Türkiye bu alanlardan uzaklaştırılacak kendi sınırları içine hapsedilecek bir ülke olmadığını dünyaya ispatlamış ve göstermiştir.

Yukarıda saymış olduğumuz yerler bizim kırmızı çizgilerimizdir.

Kim seçilirse seçilsin ister biden ister tramp şayet bizi kendilerinden uzaklaştırmak istemiyorlarsa bizimle oturup kazan kazan sistemiyle herkes hakkına hukukuna riayet edecek şekilde hareket etmelerinden başka bir çıkış yolu bulunmamaktadır.

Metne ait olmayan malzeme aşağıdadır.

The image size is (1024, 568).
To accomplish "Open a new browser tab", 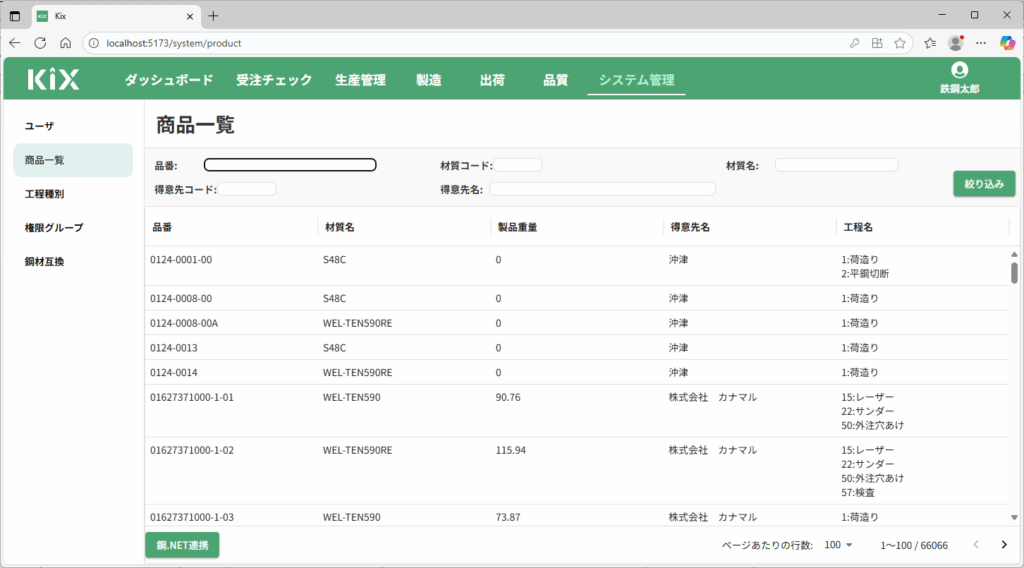I will coord(213,16).
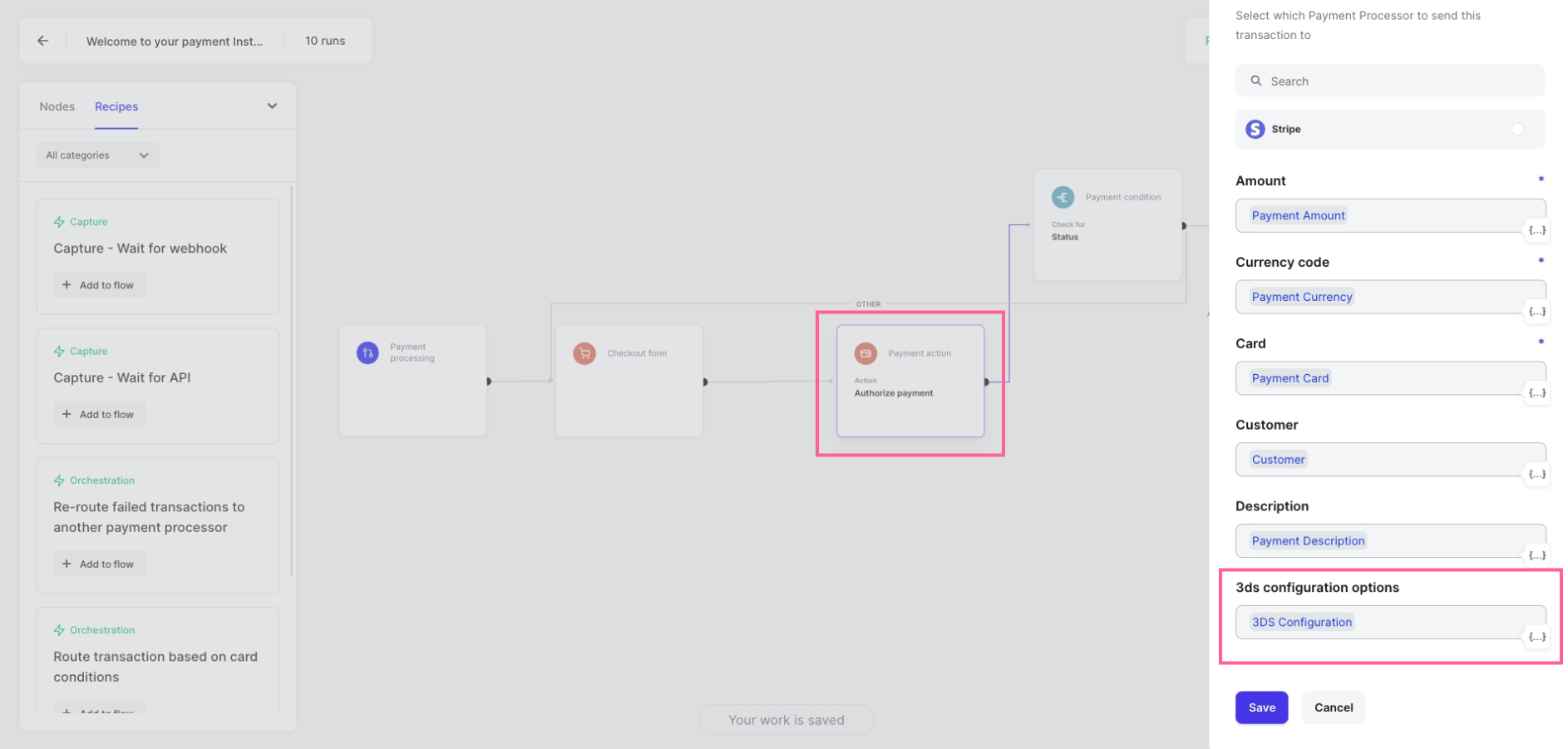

Aksi halde Türkiye’yi kaybedecekler ve bu durumda kaybeden taraf kendileri olacaktır.

Resmî olarak göreve başlayan başkan her kimse bizim için hiç farketmez. Bizi kaybetmek istemiyorsa bizi kendilerinden uzaklaştırmak istemiyorsalar bizim kırmızı çızgilerimizi gözetecek bir ilişki planlaması yapmalarında fayda olacaktır.

Recep Tayyip Erdoğan kilometrelerce uzaklardan gelerek Ortadoğu’yu müslüman mezarlığına çevirenlerin kan emicilerin düzenlerini bozmaya devam edecektir.

Ülkemiz bütün mücadelesini küresel ölçekte yapıyor.Hiç bir siyası hesap kişisel düşünce Türkiye ve Osmanlı Aklı’nın üzerinde olamayacaktır.

Türkiye dünyadaki yeni merkez güçlerinden biri haline geldi ve süper güç büyük devlet olma yolunda hızlı ilerleyişini haklı bir şekilde sürdürmeye devam edecektir.